ヨーロッパで大ヒットした2005年制作の英国ホラー「The Descent」が先週末公開された。ボックスオフィスの成績は「パイレーツ・オブ・カリビアン」「マイアミ・バイス」に次ぐ5位で、外国製ホラーとしては悪くない。「エイリアン」以来一番恐いホラー・スリラー映画、という宣伝文句だ。

恐さと驚きで、座席からぴょんぴょん跳ねてた。
ぴょんぴょん率高し。

恐さが笑いと紙一重という感覚は、ゴアな場面で感じられるが、「死霊のはらわた」のようにシュールで抱腹絶倒の笑いにまでは昇華していない。

ロメロのゾンビ映画に見られるような社会風刺もない。

が、低予算CGなしで、ほぼ最後までノンストップ・ローラーコースター状態で最大限にスリルを経験させてくれる。条件反射的な驚きに頼りすぎのカットが繰り返されるので、恐怖、と言い切ってしまっていいのかは疑問だが。

自動車事故で夫と幼い娘をなくしたサラのために、女友達がロッククライミング旅行を提案、女6人がアパラチア山脈に集合する。山小屋の前で仲良く写真を撮り、楽しい冒険に出発するが、待ちかまえていたのは、究極のサバイバル・ゲームだった。。。

最初30分ほどは基本的に何も起こらない。が、地底深くに広がる洞窟、という閉塞的な状況が心の中に生み出す恐怖が良く描かれている。心の傷がいえないサラが、一番パニックに陥りやすい、というのも自然だ。が、女全員の個性が描ききれてはいないので、誰が死んでもあまり大差ない。感情移入の余地こそないが、休みない驚きと恐怖で観客を引っ張る。最後はさすがに多少息切れの感があるが、それまでは勢いの衰えない直球で、殺すか殺されるかのサバイバルを緊張感たっぷりに描いている。

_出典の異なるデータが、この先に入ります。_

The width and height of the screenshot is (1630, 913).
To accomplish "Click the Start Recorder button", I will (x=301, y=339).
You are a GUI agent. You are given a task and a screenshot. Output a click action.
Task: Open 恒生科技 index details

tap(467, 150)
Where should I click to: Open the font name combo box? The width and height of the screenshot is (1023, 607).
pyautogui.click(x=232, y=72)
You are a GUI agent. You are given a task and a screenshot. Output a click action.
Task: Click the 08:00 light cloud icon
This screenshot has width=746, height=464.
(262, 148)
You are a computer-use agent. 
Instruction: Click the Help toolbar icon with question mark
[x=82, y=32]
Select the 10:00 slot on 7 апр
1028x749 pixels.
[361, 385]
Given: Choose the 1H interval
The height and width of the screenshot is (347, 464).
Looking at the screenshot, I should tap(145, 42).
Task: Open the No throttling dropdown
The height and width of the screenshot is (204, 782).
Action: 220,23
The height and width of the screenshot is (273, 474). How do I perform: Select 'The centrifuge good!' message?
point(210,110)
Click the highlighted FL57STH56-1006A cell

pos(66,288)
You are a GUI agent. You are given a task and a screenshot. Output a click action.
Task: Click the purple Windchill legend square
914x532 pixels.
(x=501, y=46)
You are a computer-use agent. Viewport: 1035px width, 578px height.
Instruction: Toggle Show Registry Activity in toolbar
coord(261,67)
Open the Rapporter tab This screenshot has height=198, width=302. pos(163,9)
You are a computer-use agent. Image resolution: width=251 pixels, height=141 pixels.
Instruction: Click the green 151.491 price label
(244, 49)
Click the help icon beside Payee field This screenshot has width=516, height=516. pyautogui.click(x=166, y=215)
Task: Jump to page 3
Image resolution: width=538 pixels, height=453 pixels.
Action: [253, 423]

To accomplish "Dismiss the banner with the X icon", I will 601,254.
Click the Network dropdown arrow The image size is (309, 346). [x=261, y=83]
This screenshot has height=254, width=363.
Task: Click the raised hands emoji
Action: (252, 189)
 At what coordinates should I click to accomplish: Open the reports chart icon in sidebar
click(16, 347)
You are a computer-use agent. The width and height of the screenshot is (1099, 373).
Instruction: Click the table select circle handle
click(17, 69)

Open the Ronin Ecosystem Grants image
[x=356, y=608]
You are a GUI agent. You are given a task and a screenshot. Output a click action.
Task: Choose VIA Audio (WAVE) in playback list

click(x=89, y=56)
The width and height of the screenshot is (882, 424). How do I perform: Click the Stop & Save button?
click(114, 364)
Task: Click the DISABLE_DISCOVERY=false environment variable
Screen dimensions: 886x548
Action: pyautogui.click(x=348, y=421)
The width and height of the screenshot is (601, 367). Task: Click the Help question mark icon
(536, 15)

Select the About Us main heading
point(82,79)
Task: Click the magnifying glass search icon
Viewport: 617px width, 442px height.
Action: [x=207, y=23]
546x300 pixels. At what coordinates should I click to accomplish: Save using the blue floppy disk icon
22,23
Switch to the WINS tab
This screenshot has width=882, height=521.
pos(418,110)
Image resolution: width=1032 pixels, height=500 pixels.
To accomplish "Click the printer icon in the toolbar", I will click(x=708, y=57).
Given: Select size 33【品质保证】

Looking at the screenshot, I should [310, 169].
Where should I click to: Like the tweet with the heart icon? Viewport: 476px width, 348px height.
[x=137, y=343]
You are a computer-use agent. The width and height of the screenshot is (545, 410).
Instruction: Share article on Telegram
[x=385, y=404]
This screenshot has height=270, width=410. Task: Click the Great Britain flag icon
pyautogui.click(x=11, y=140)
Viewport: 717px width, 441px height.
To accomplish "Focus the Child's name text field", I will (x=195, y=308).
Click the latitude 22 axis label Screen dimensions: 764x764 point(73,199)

閉塞的状況の死闘は「エイリアン」を、劣等感や心の傷をばねにしての心の爆発は「キャリー」を思わせ、地底深い洞窟は心の闇を表現する効果的な舞台となっている。ファンタジー的要素を含む「エイリアン」よりはるかに単純で、もう一度見たい、と思わせるほど味わい深くはないが、腸に来る直接的な恐怖は十分味わえる。ニール・マーシャル監督のデビュー作である前作「ドッグ・ソルジャー」より無駄がなく、緊張感が続き、イギリス英語もはるかに分かりやすくなっている。